Hi,
I'm setting up a GFS implementation and was wondering what kind of
tuning parameters I can set for both read-only and read-write.
I work for a company that is migrating to a SAN, implementing GFS as
the filesystem. We currently rsync our data from a master server to 5
front-end webservers running Apache and PHP. The rsyncs take an
extraordinarily long time as our content (currently >2.5 million small
files) grows, and does not scale very well as we add more front-end
machines. Our thinking was to put content generated on two inward
facing editorial machines on the SAN as read/write, and our web front-
ends as read-only. All temporary files and logging would write to
local disk. The goal of our initial work was to create this content
filesystem, mount the disks, eliminate the rsyncs, and free up our
rsync server for use as a slave database server.
We used the Luci to configure a node and fencing on a new front-end,
and formatted and configured our disk with it. Our deploy plan was to
set this machine up, put it behind the load-balancer, and have it
operate under normal load for a few days to "burn it in." Once
complete, we would begin to migrate the other four front-ends over to
the SAN, mounted RO after a reinstall of the OS.
This procedure worked without too much issue until we hit the fourth
machine in the cluster, where the cpu load went terrifyingly high and
we got many "D" state httpd processes.
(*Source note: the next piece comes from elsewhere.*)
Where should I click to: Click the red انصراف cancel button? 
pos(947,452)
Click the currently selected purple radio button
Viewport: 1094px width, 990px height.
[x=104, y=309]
Googling "uninterruptible sleep
GFS php" I found references from 2006 about file locking with php and
its use of flock() at the start of a session. The disks were remounted
as "spectator" in an attempt to limit disk I/O on journals. This
seemed to help, but as it was the end of the day seems a false
positive. The next day, CPU load was again incredibly high, and after
much flailing about we went back to local ext3 disks to buy us some
time.
I'm reading through this list, which is very informative. I'm
attempting to tune our GFS mounts a bit, watching the output of
gfs_tool counters on the filesystems, and looking for any anomalies.
Here's a more detailed description of our setup:
Our hardware configuration consists of a NexSAN SATABoy populated with
8 750GB disks (RAID 5/4.7Tb), and a Brocade Silkworm 3800 for data and
fencing. We purchased QLogic single-port, 4Gb HBAs for our servers.
(more info available on request)
The RAID has 4 partitions, 2 are not mounted:
local - (not mounted) 500GB, extents 4.0MB, block size 4KB,
attributes -wi-ao,
dlm lock protocol - mount /usr/local_san (rw)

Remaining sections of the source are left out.